Did You Make It? Tag Us!
Are you suggesting I feed my date nothing but salad?
- Consider this the foreplay of your meal...
Heavens no! This could be a precursor or a wonderful side to a Grilled Ribeye, Risotto, or Carbonara. For more ideas or to find these recipes check out the “Date Night Menu” link below.
Why should I seed the cucumber?
- To seed or not to seed, that is the question...
The seeded area has capillaries that hold a lot of water. These will break down when you stir or dress the salad and the water will wash the dressing right off the salad!
Can I use dried dill?
- Fresh is always better, however...
You can but use less. And I highly recommend getting fresh if at all possible.
What is emulsified?
- It's pretty much magic!
When two liquids that would normally separate become one.
Ramblings of a Line Cook
Tony and I stood with our elbows on the kitchen counter, each of us holding a fork, eating the salad ravenously. “This just tastes expensive.” Tony stated… Which I thought was an excellent way to describe this particular salad.

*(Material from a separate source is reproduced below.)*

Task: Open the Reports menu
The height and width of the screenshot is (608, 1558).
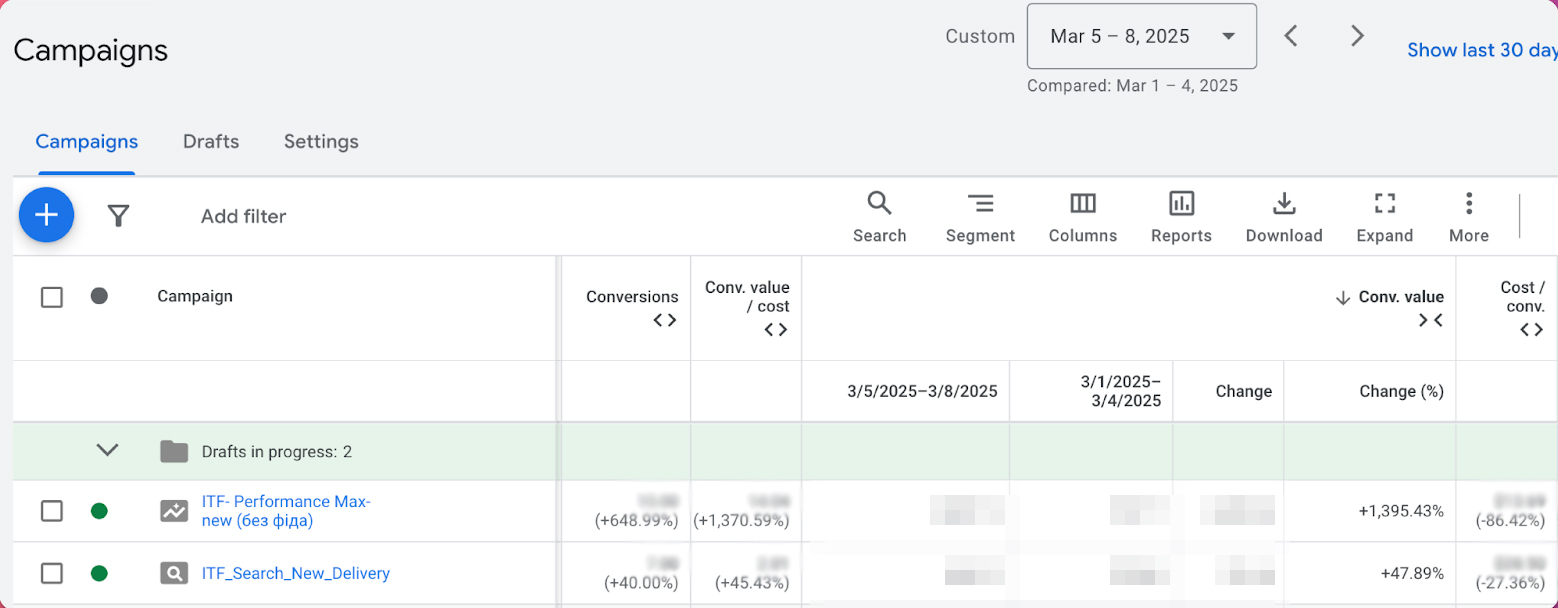Action: point(1181,217)
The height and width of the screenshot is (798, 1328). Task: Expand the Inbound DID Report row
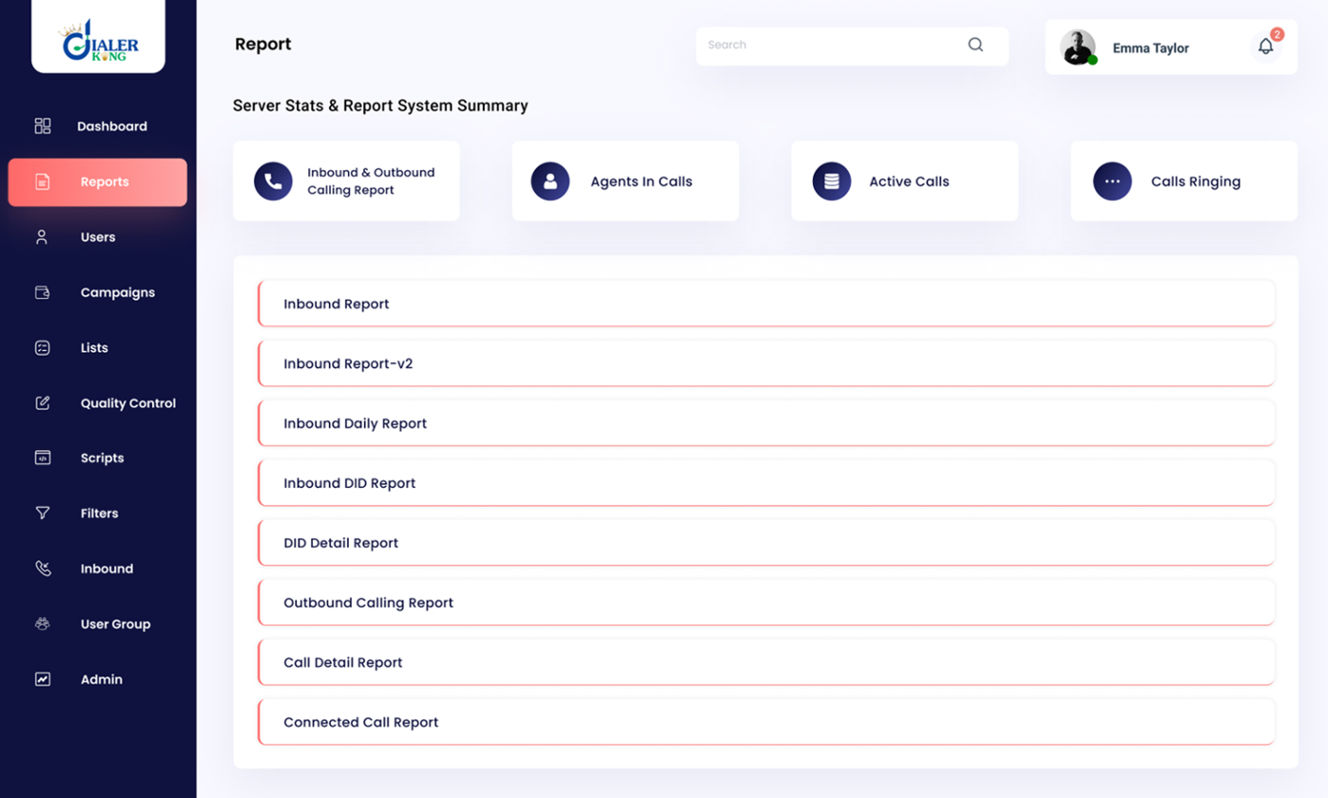pyautogui.click(x=766, y=483)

This salad was inspired by the one I had our first night in New Orleans at Peche Seafood Grill. I was a little tipsy from champagne by the time my salad arrived and a week later I couldn’t quite recall the exact ingredients that the salad had consisted of, but I knew it had the most amazing light & creamy dressing, crisp greens, and cheese tossed with fresh dill. And I just couldn’t stop thinking about it!
I also remember they offered blue cheese for a slight upcharge, and I don’t even like blue cheese, but because they were charging more for it my wine-brain thought that blue cheese must enhance that salad in some, heavenly way (I know, I was suckered).
This led to me purchasing some blue cheese at the store for the salad along with a pear, a cucumber, and some fresh dill. We ended up making this salad twice it was so good and while I still don’t like blue cheese, I must say combined with the pear even a hater can appreciate the combo, although I prefer a healthy dose of parmesan in mine. And don’t forget the dill! The dill is like the fairy godmother that pulls everything together, in fact, if Tinkerbell was in charge of this she’d be sprinkling dill instead of pixie dust.
This salad is so easy to make but it tastes like something you should be having on a night out, wearing heels while you drink something expensive out of chilled stemware. But in reality, it’s just as good eaten over your kitchen counter in bare feet.